Zdaniem pana Tana, mimo że istnieje wiele środków, przypadków dzieci biorących udział w zajęciach i sprzedaży towarów w celu zarobienia pieniędzy nie da się rozwiązać w stu procentach, ponieważ konieczne jest postępowanie krok po kroku, w oparciu o przestrzeganie przepisów ustawy o prawach dziecka.

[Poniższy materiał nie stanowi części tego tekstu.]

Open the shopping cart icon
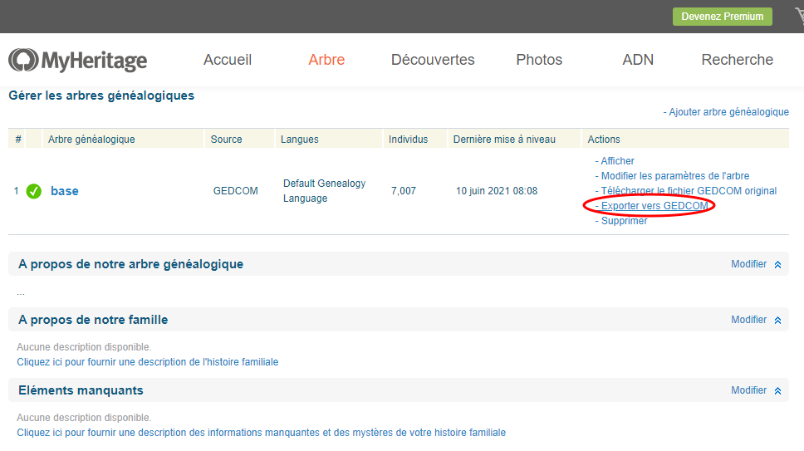Screen dimensions: 804x451 [798, 17]
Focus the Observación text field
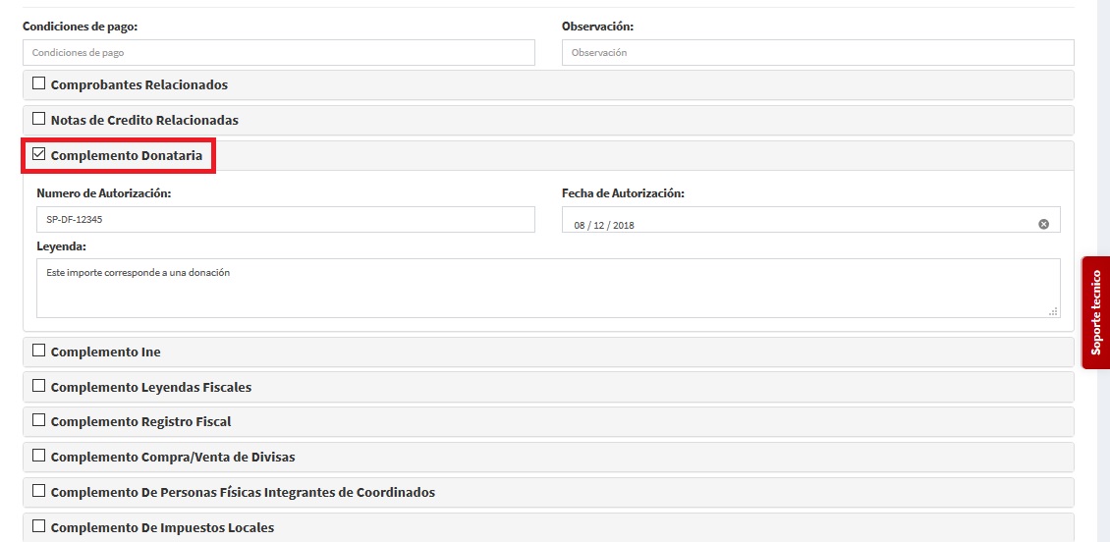Image resolution: width=1110 pixels, height=542 pixels. click(x=817, y=53)
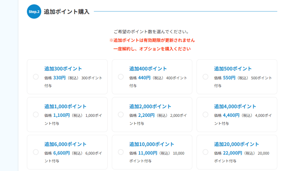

„Dzieci nie są w stanie w pełni zrozumieć własnych działań polegających na sprzedaży towarów, tańczeniu i żebraniu o pieniądze. Wina leży po stronie ich rodziców lub krewnych, którzy wykorzystują dzieci, aby wykorzystać życzliwość turystów. Jednak, aby ukarać rodziców, muszą istnieć ku temu odpowiednie podstawy, zgodnie z Dekretem 130 – przepisami dotyczącymi sankcji administracyjnych w zakresie ochrony socjalnej, pomocy społecznej i dzieci” – powiedział pan Tan.
W 2023 roku Ludowy Komitet miasta Sa Pa (Lao Cai) nałożył na panią LTM karę administracyjną w wysokości 22 milionów VND za regularne zmuszanie jej dzieci do sprzedawania towarów na ulicy w celu zarabiania pieniędzy.
„Aby całkowicie położyć kres sytuacji, w której dzieci sprzedają towary na ulicy i tańczą, żebrząc o pieniądze, mamy nadzieję, że turyści nas wesprą, a nie będą dawać pieniędzy i zachęcać dzieci” – wyraził pan Tan.